Set tasks
1) Using the text on TRI reporting, decide whether each statement agrees with it: (a) EPA's enforcement web site says penalties for EPCRA violations may reach $27,500 per violation, per day; (b) the foundry owner in Central Texas was fined less than $100,000; (c) the foundry's baghouse dust exceeded a TRI quantity threshold. Answer yes or no for each, and quote the deciding words of the text.
2) Duplicate the stretch of the TRI reporting text from "Many companies have" through "incomplete or inaccurate.".

Given text
****************
If the EPA believes a regulated facility should have been reporting a chemical "release" into the environment and has failed to do so, enforcement is typically swift and severe - EPA's enforcement web site states that "penalties for violations of EPCRA may be up to $27,500 per violation, per day".

Many companies have developed systems to maintain their TRI programs, have been reporting for years, and have probably just completed your submittals for the 2003 reporting year. However, we recommend that you never become complacent about your TRI submittals - the EPA will hold you to the representations you make and will likely penalize you if your submittals are incomplete or inaccurate.

Generally, it's a good idea for any facility with even the potential for TRI reporting obligations to audit its TRI status, beginning with an overall applicability determination. This determination, however, is no small matter. For example, we are familiar with the owner of a small foundry in Central Texas who assumed that he had "no" significant releases to the environment, with the possible exception of some baghouse dust that was below any TRI quantity threshold. However, the large quantities of metal that were recycled on and off-site by that facility did, in fact, exceed TRI thresholds, and the facility owner should have been submitting TRI reports annually. After an EPA audit he quickly caught up with past reports once he understood the reporting obligations. Nonetheless, he was assessed a fine in excess of $150,000.

Even if you are relatively familiar with the TRI reporting obligations, it is important to carefully monitor changes that EPA makes in the reporting requirements almost each year. For example, in recent years EPA has added chemicals and types of facilities, modified thresholds and reportable physical forms, and changed the layout of the Form A and Form R reports.

So our words to the wise continue to be: "You may be trying, but are you TRI-ing - hard enough?"
****************
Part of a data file
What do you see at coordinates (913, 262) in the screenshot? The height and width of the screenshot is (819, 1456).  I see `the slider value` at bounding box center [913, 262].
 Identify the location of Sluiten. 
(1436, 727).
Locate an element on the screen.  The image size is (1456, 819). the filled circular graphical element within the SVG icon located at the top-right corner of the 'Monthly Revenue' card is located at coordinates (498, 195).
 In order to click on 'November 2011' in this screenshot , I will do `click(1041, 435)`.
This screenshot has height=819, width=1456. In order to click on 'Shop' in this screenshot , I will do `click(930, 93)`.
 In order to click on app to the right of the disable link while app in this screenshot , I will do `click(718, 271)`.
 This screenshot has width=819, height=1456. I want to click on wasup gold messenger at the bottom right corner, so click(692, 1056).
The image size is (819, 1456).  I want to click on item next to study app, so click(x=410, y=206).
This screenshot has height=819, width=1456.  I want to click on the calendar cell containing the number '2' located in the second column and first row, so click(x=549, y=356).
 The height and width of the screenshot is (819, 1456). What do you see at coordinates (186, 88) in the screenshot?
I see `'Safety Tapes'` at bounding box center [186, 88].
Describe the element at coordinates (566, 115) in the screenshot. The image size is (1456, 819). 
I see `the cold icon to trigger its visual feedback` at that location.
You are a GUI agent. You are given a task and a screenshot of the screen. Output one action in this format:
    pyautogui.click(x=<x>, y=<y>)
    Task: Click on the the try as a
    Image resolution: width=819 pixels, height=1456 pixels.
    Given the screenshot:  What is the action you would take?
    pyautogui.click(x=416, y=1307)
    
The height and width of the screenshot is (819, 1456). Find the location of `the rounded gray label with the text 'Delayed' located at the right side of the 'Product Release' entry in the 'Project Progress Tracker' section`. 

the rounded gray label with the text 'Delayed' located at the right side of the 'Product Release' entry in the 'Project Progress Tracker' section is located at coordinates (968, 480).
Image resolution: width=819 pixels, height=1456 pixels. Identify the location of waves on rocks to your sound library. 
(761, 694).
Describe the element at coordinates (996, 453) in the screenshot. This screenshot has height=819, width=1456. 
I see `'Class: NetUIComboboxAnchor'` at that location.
****************
Answer set
1)
(a) Yes: "penalties for violations of EPCRA may be up to $27,500 per violation, per day"
(b) No: "he was assessed a fine in excess of $150,000"
(c) No: "some baghouse dust that was below any TRI quantity threshold"

2)
Many companies have developed systems to maintain their TRI programs, have been reporting for years, and have probably just completed your submittals for the 2003 reporting year. However, we recommend that you never become complacent about your TRI submittals - the EPA will hold you to the representations you make and will likely penalize you if your submittals are incomplete or inaccurate.